In a venture climate dominated by tech, Simple Mills struggled to attract institutional investors. The founder succeeded by focusing on angel investors, who were more open to a consumer brand and funded her first three rounds, demonstrating their crucial role for non-tech startups.
The founder of Simple Mills pitched so many investors (8 per day) that two potentials randomly met in a Whole Foods aisle while looking at her product. This serendipitous moment led directly to her lead investor signing on, proving that sheer volume in fundraising can generate its own luck.

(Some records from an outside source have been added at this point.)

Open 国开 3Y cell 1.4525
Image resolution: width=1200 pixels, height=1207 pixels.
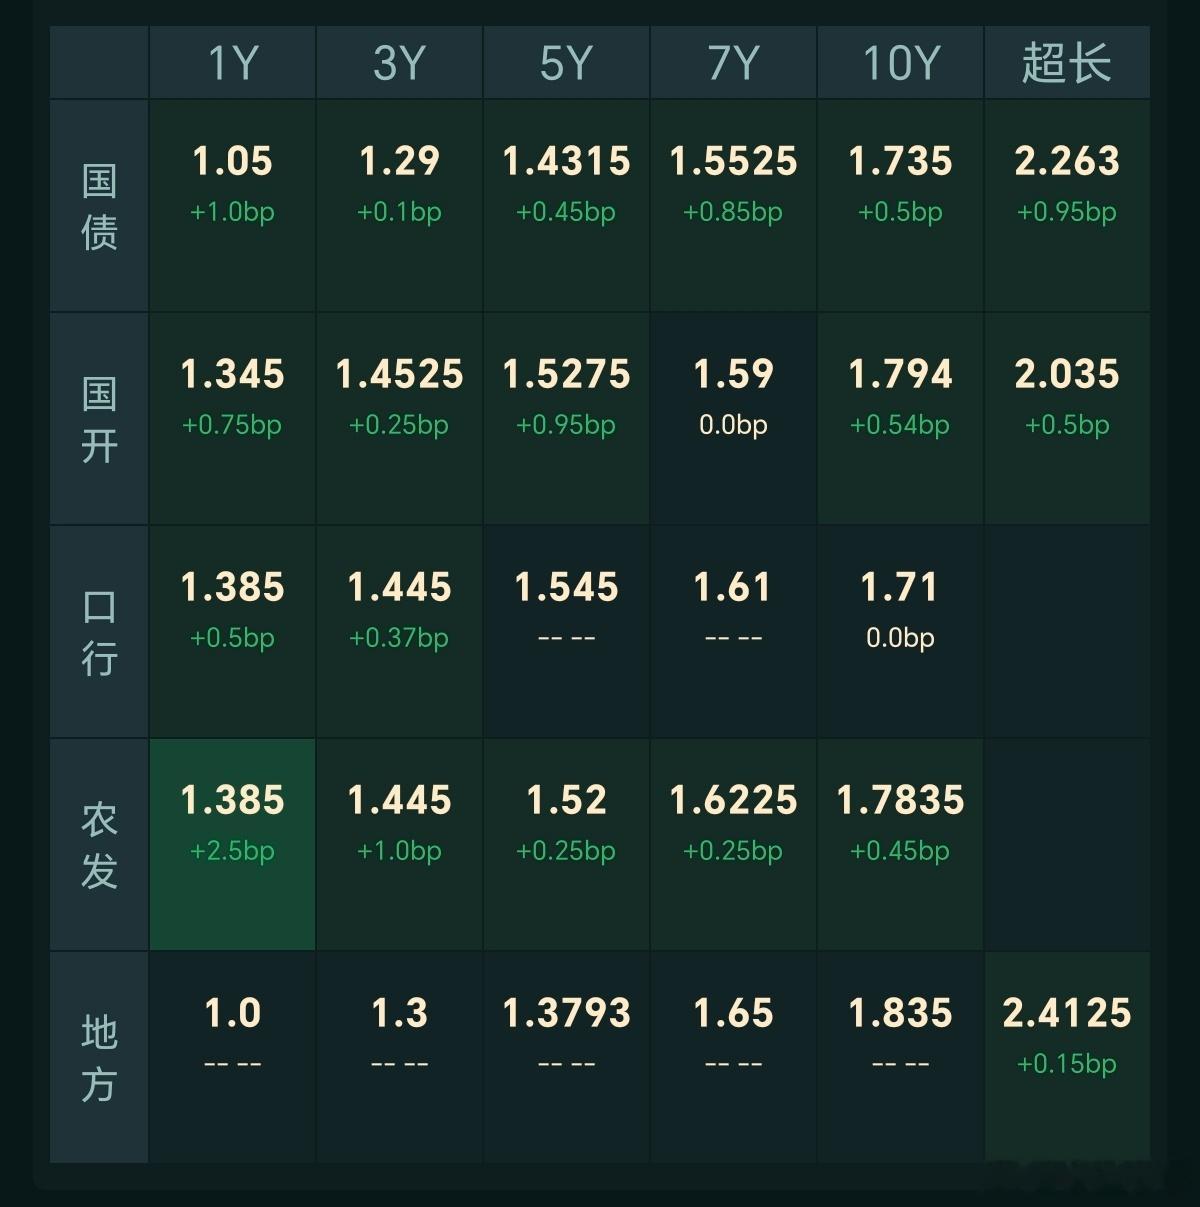pos(399,419)
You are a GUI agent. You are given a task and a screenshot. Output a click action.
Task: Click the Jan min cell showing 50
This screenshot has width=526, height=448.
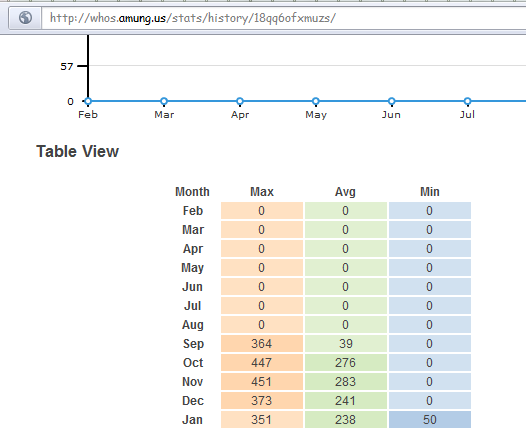click(430, 419)
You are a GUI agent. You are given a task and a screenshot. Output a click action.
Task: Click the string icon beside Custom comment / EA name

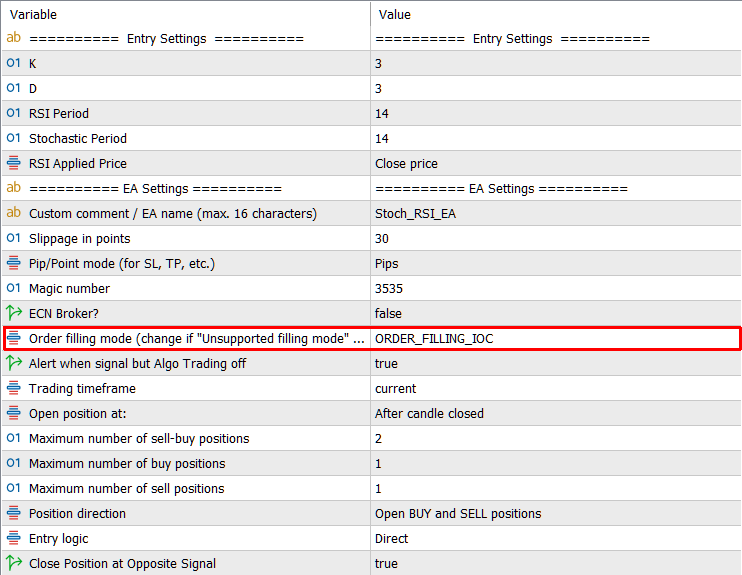tap(14, 213)
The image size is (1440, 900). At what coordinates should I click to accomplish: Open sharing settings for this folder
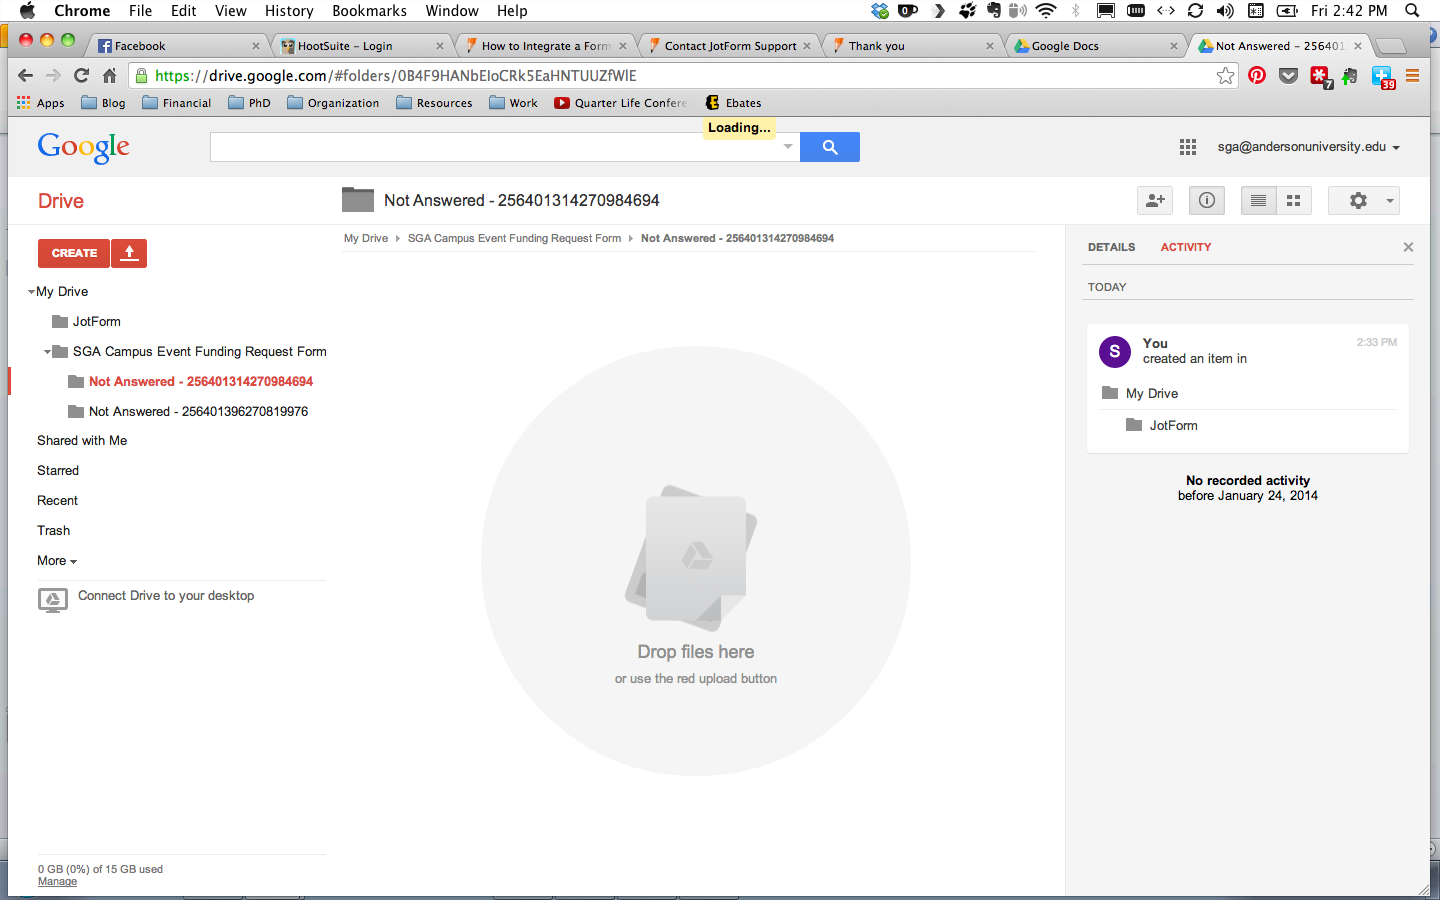pos(1154,200)
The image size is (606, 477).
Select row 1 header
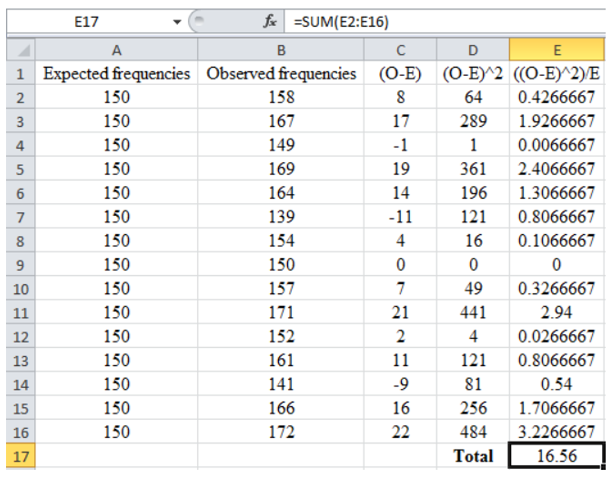[18, 74]
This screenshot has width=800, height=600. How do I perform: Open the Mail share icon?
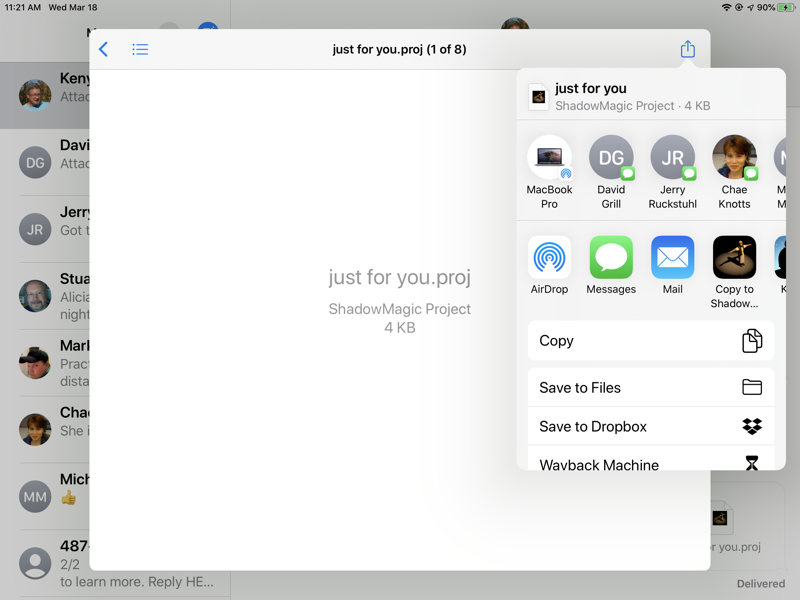(672, 258)
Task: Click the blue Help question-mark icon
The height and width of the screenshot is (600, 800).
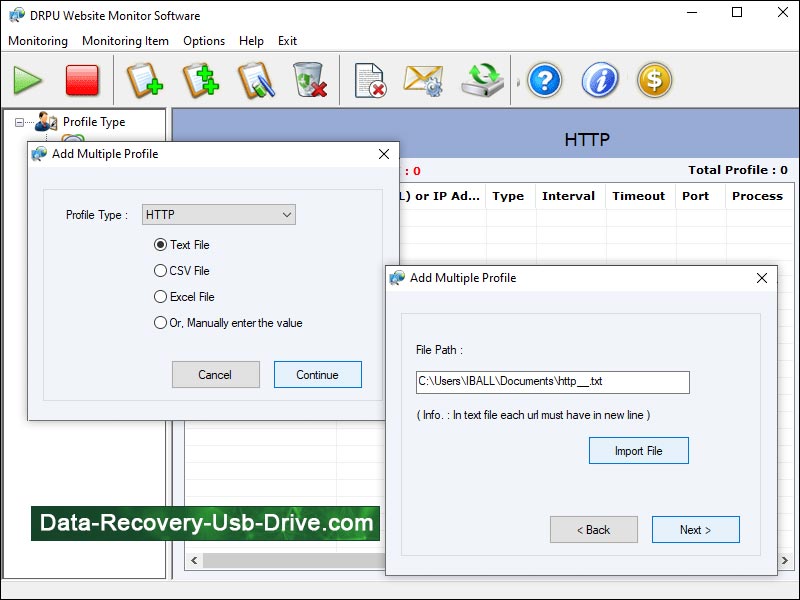Action: (x=543, y=81)
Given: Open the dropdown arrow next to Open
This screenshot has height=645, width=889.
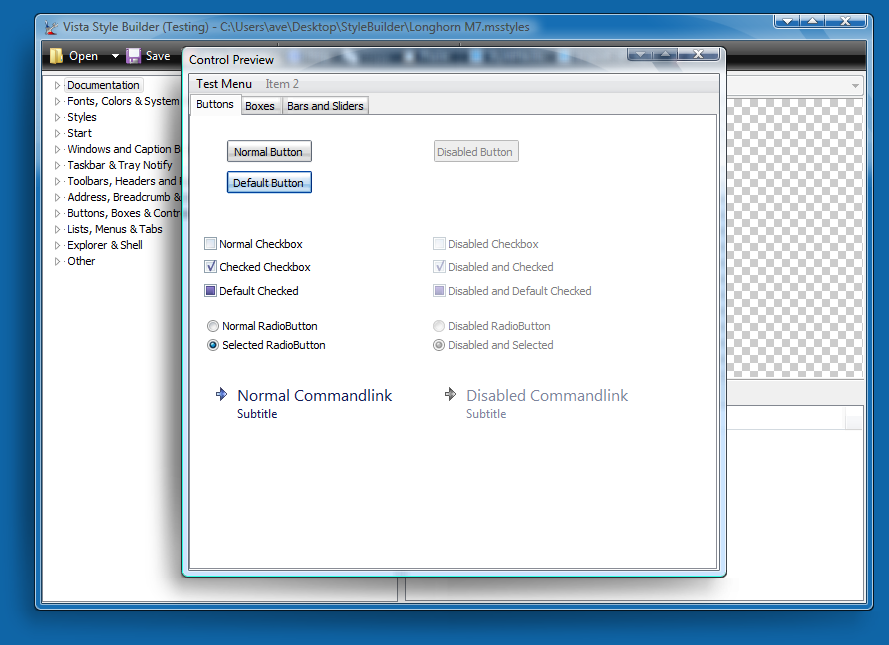Looking at the screenshot, I should 115,56.
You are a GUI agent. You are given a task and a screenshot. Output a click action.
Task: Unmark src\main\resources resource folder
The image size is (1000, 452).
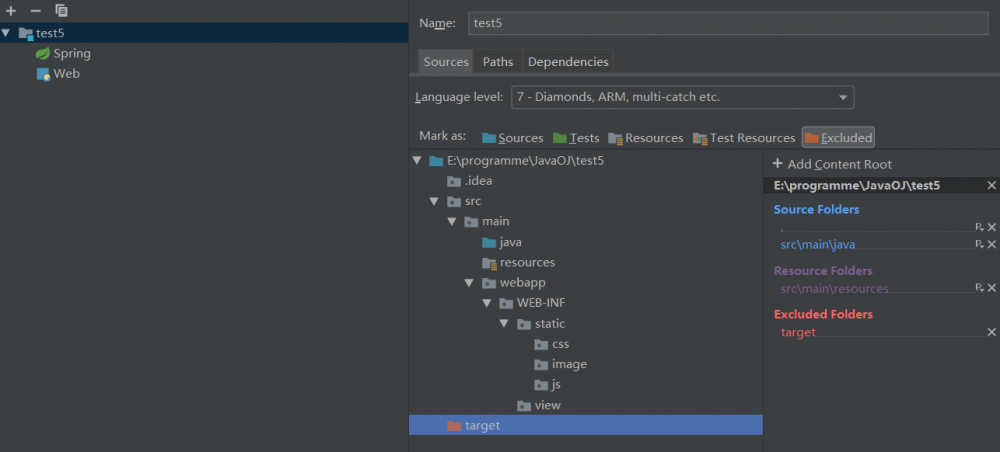pos(992,288)
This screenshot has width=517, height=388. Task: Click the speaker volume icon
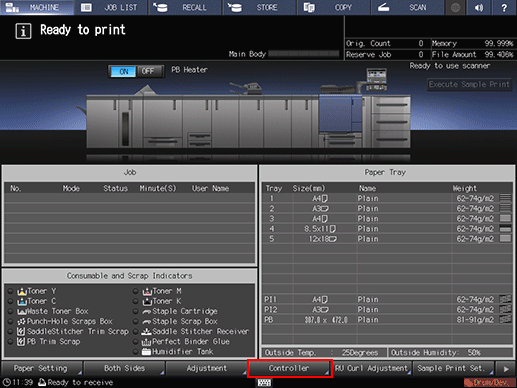(x=479, y=7)
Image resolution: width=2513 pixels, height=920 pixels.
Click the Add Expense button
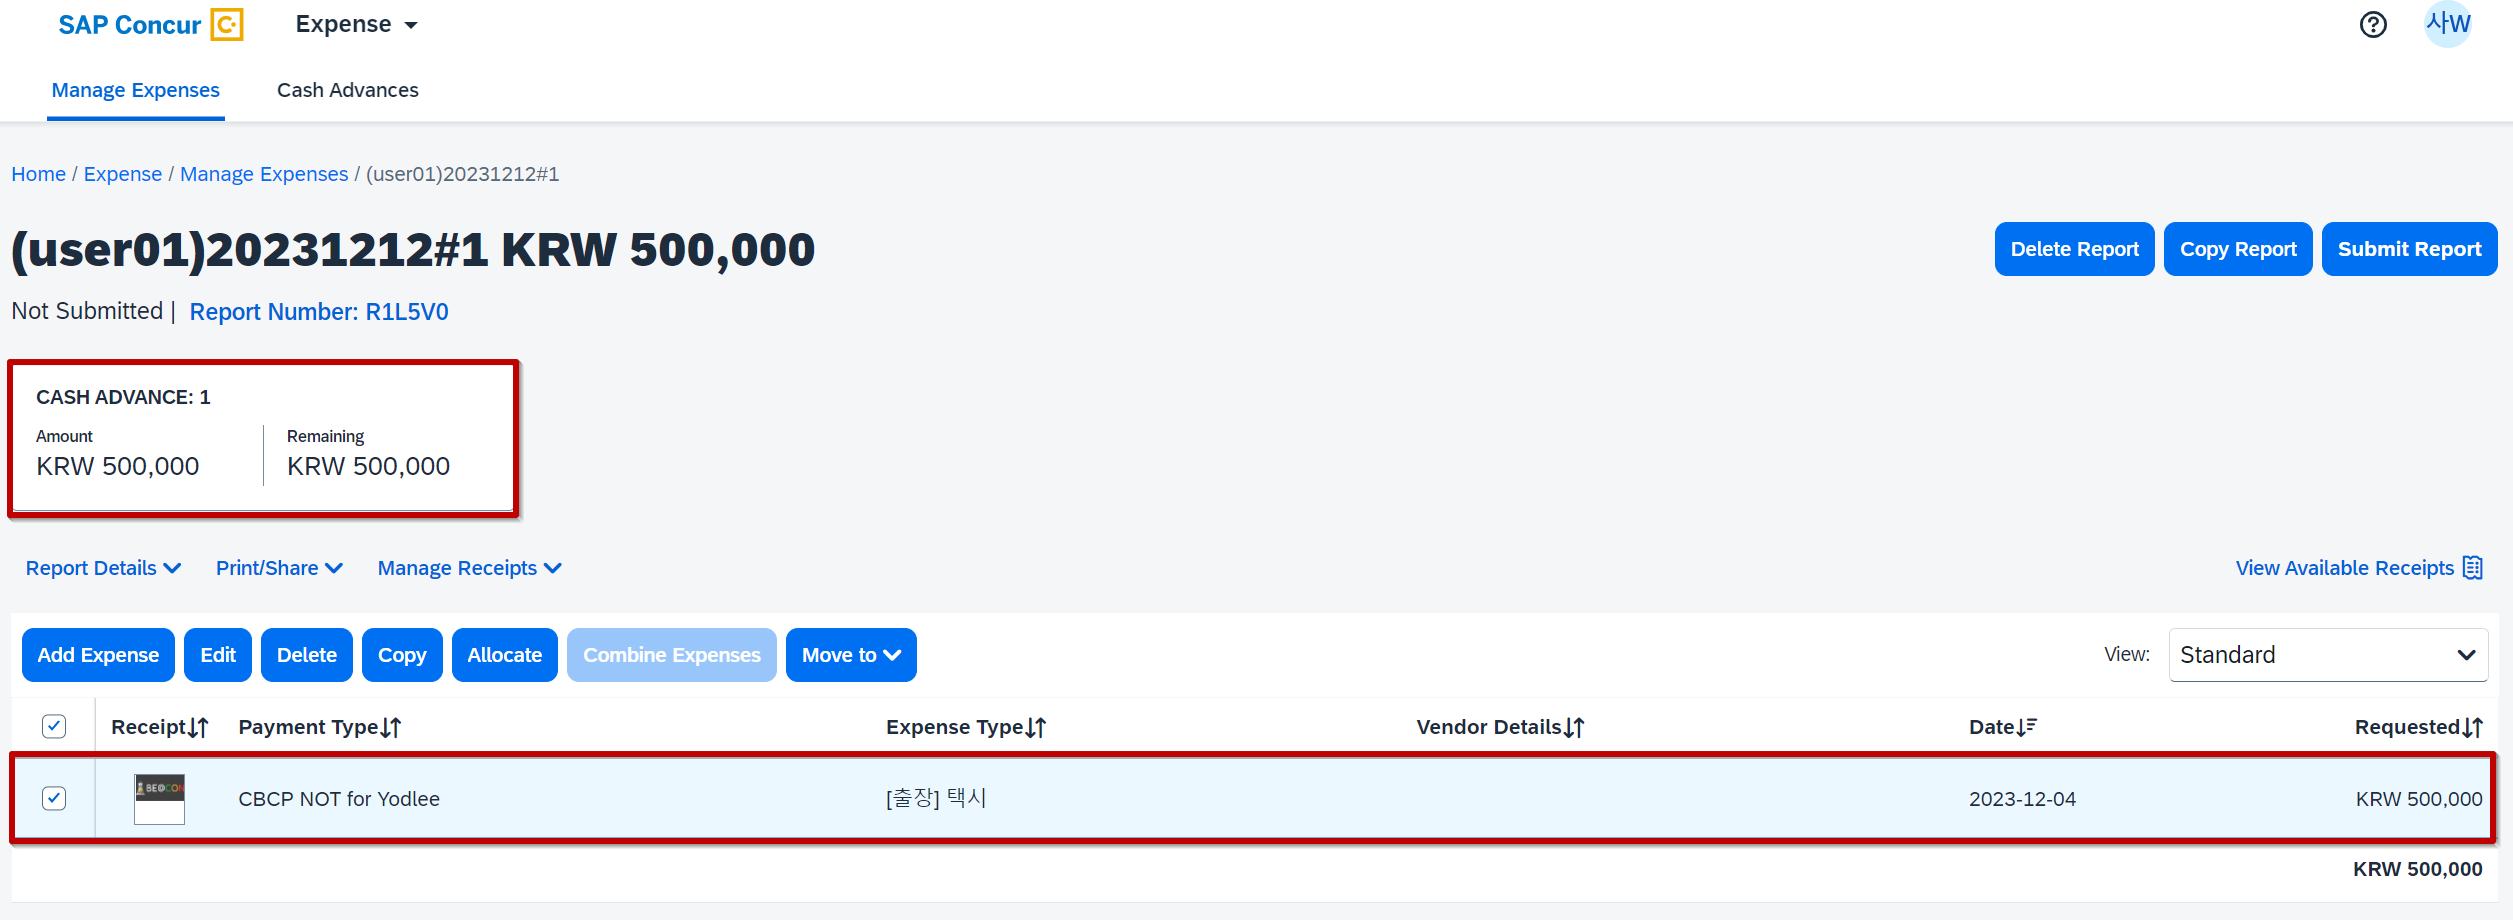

Caitlin Smith wasn't ready with recipes or packaging, but when a Whole Foods buyer offered a meeting, she took it. This forced her to accelerate her process and land a crucial first customer, demonstrating the power of seizing opportunities before feeling 100% prepared.
Applying the "weird if it didn't work" framework to fundraising means shifting the narrative. Your goal is to construct a story where the market opportunity is so massive and your team's approach is so compelling that an investor's decision *not* to participate would feel like an obvious miss.
Investors like Stacy Brown-Philpot and Aileen Lee now expect founders to demonstrate a clear, rapid path to massive scale early on. The old assumption that the next funding round would solve for scalability is gone; proof is required upfront.
Founder failure is often attributed to running out of money, but the real issue is a lack of financial awareness. They don't track cash flow closely enough to see the impending crisis. Financial discipline is as critical as product, team, and market, a lesson learned from WeWork's high-profile collapse despite raising billions.
Past success can create a dangerous belief that 'I know how to do this.' Second-time founders must actively fight confirmation bias. The fundraising process, even when capital is easy to access, serves as a crucial crucible to hold ideas accountable and ensure they are building something the market truly needs, not just what they think it needs.
A frequent conflict arises between cautious VCs who advise raising excess capital and optimistic founders who underestimate their needs. This misalignment often leads to companies running out of money, a preventable failure mode that veteran VCs have seen repeat for decades, especially when capital is tight.
Founders often believe fundraising failure stems from a lack of connections. However, for early-stage consumer brands with low sales figures, the real barrier is insufficient traction data. VCs need proof of scalability, like a major distribution deal, before they will invest, regardless of the introduction.